- EXERCISE DESCRIPTION
Starting at the line that contains "Task: Select the church outline on the plan" and ending at the final line of the entries below, write out each line exactly as it appears, but omit the pictures.

- RECORDED DATA

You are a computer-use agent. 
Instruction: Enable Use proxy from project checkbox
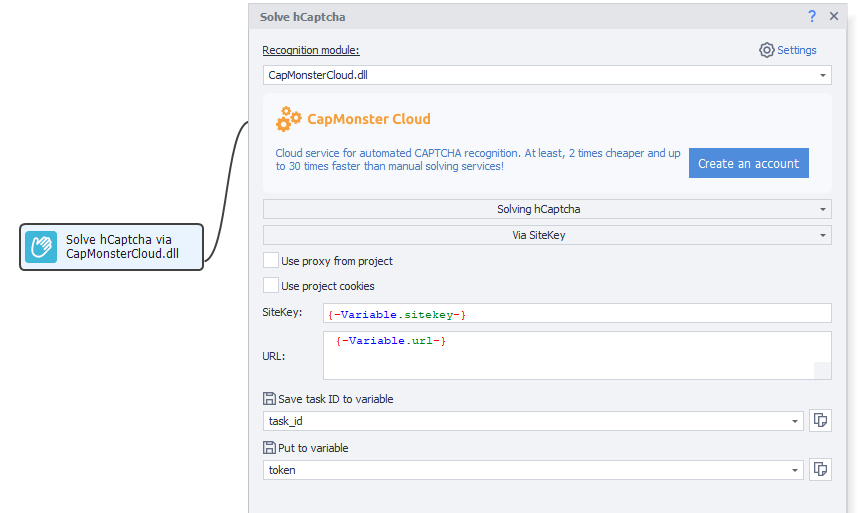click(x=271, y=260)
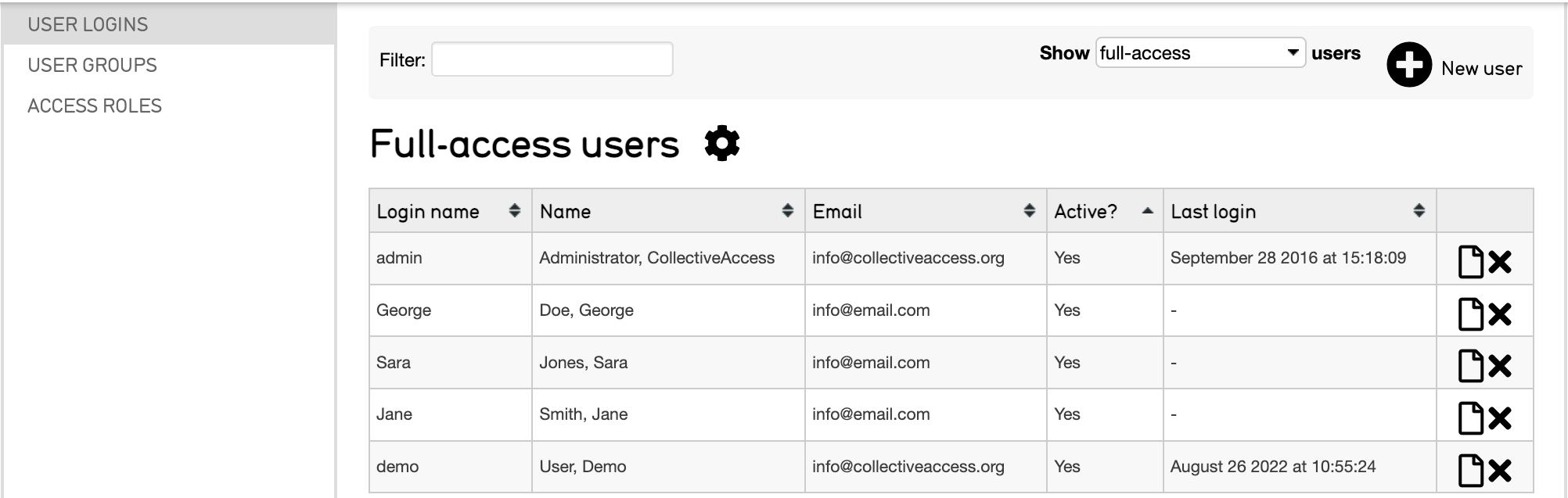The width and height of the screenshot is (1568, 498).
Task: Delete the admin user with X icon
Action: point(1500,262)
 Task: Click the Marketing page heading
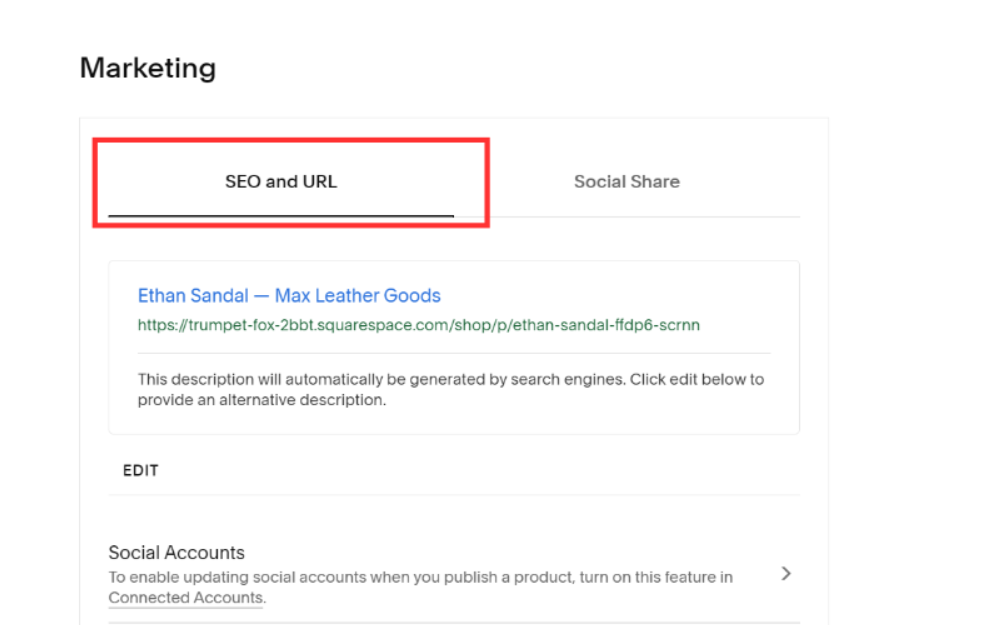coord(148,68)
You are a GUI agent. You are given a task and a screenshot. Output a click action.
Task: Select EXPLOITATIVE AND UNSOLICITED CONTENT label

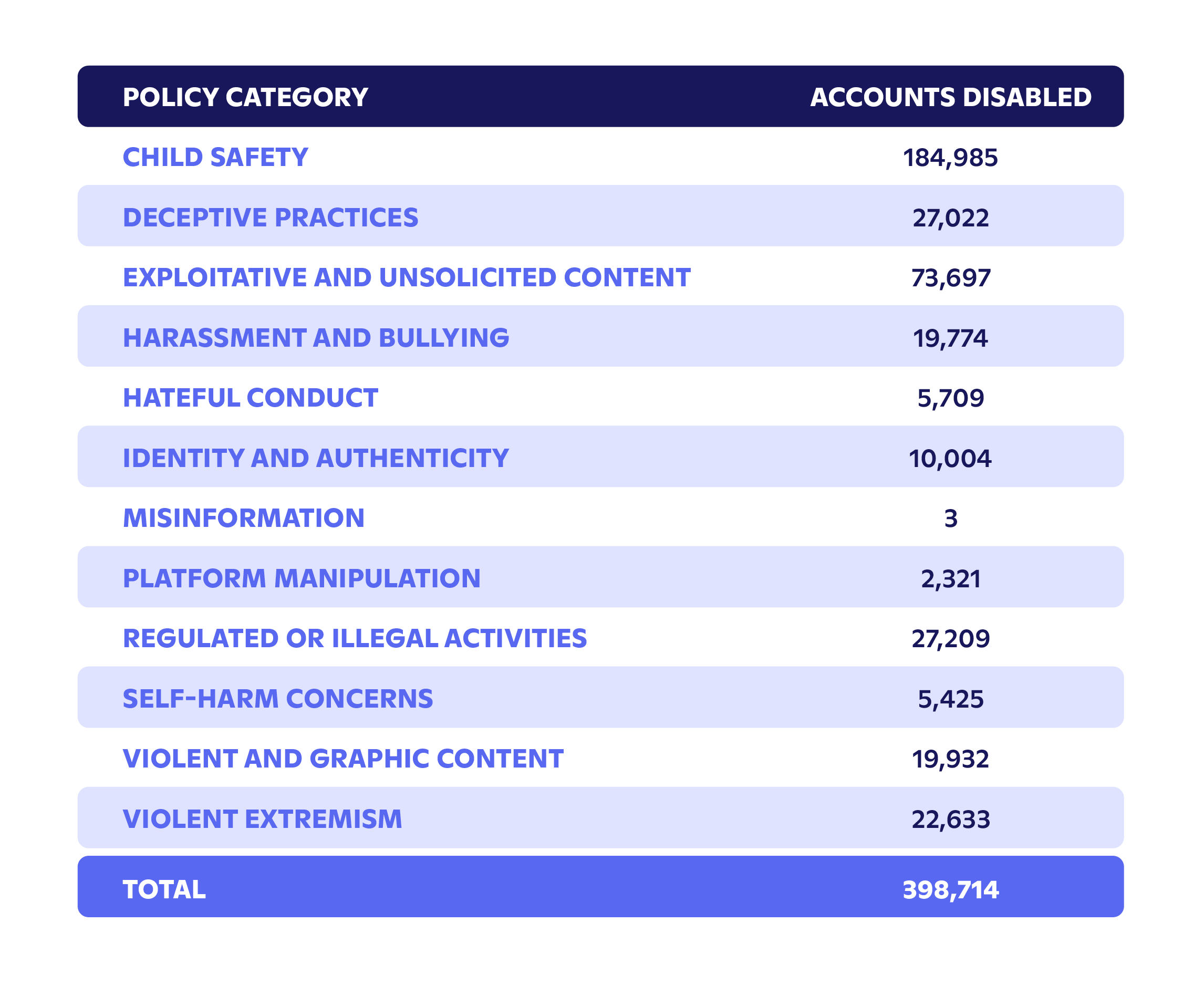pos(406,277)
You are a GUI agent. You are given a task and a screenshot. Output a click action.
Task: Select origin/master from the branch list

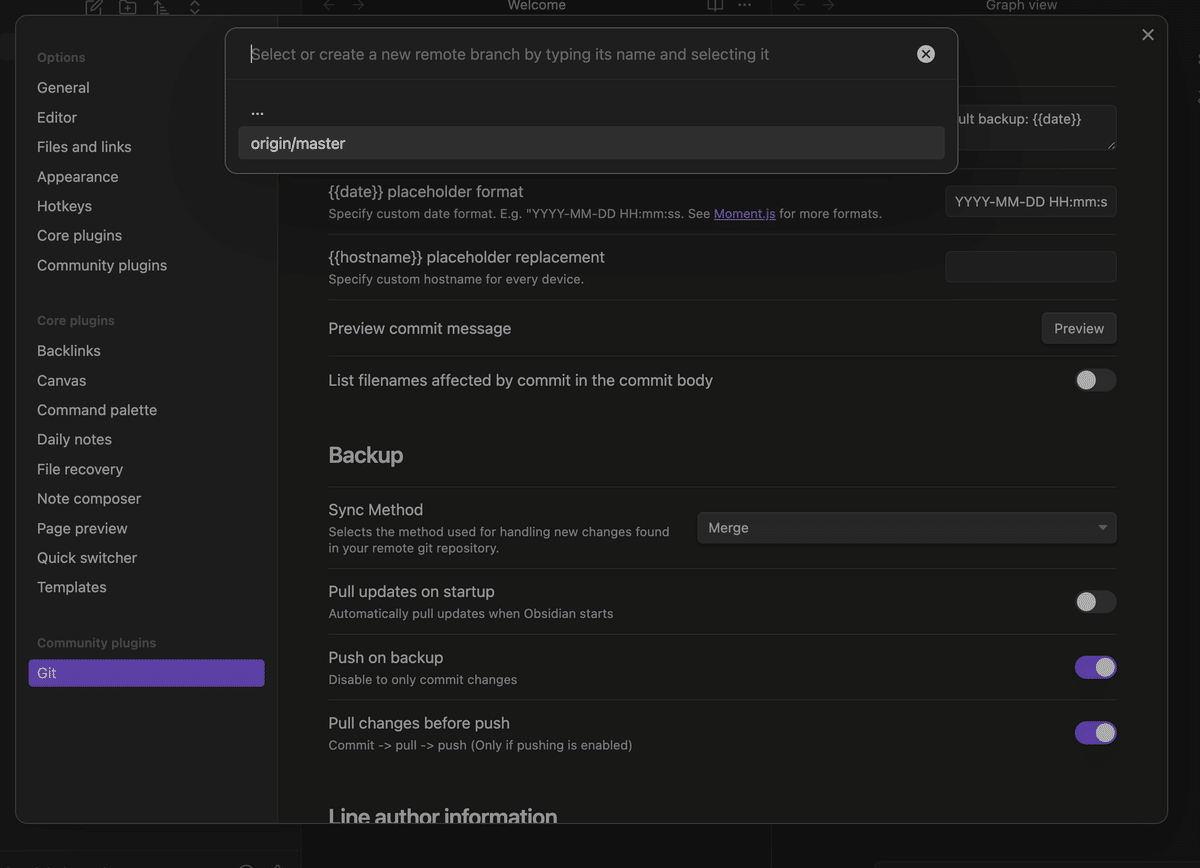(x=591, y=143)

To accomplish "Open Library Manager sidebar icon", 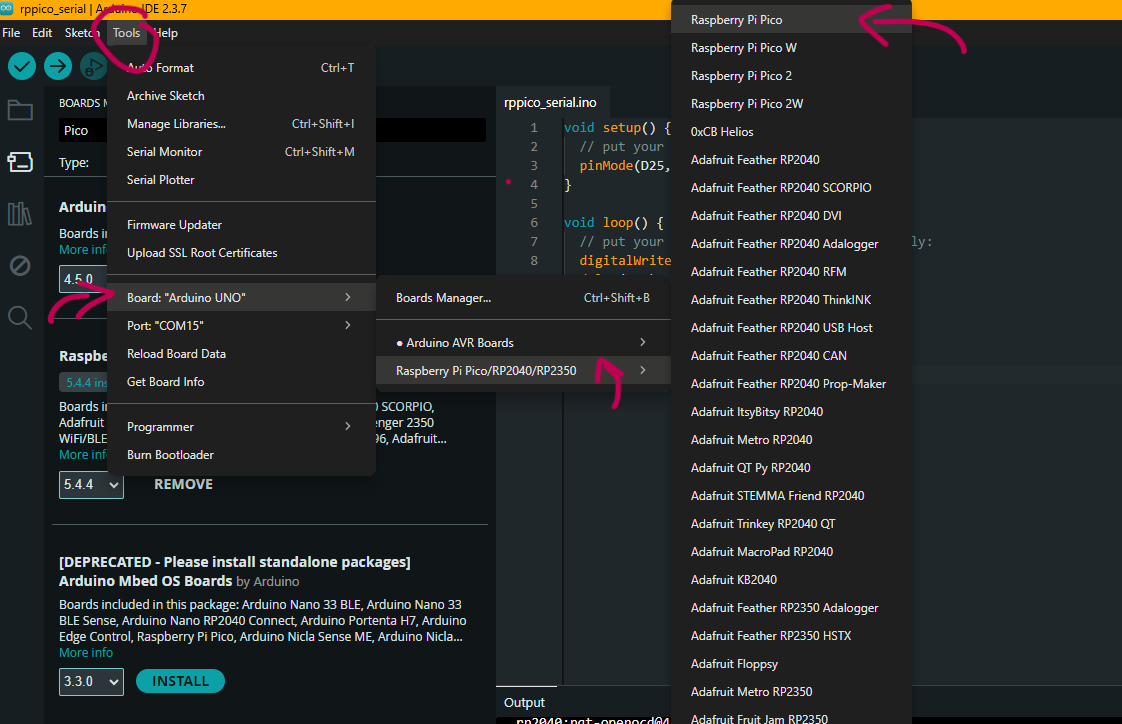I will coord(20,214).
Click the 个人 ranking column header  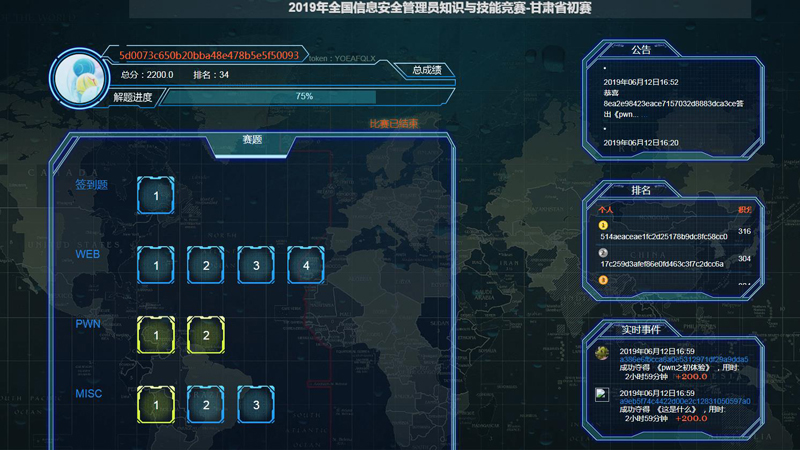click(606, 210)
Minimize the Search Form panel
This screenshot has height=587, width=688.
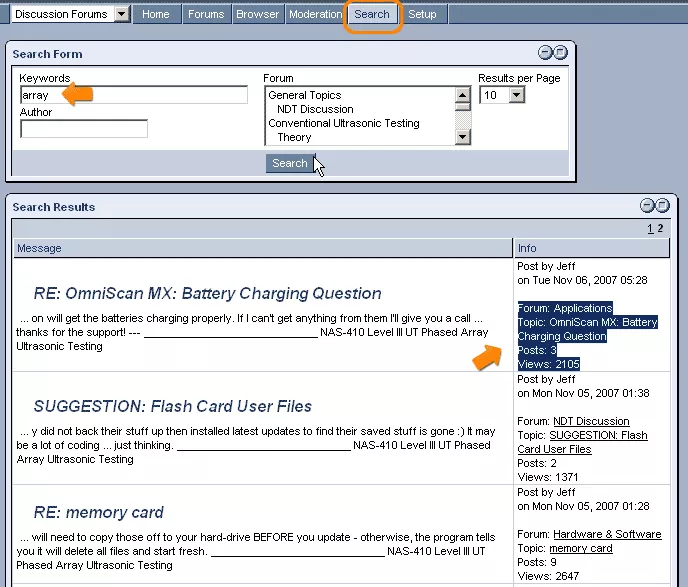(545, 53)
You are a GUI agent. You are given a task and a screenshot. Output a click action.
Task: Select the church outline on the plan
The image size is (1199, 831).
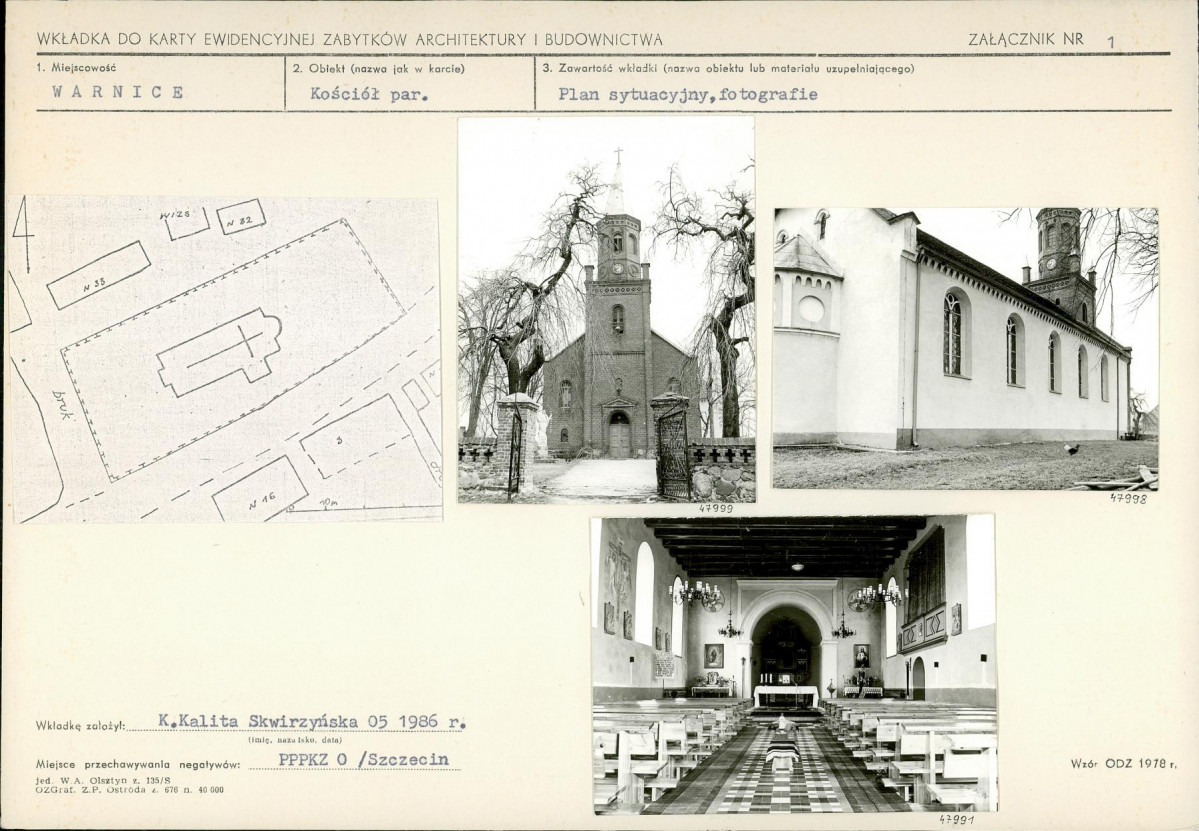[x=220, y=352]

- SOLUTION TO THIS EXERCISE
Task: Select the church outline on the plan
The image size is (1199, 831).
[x=220, y=352]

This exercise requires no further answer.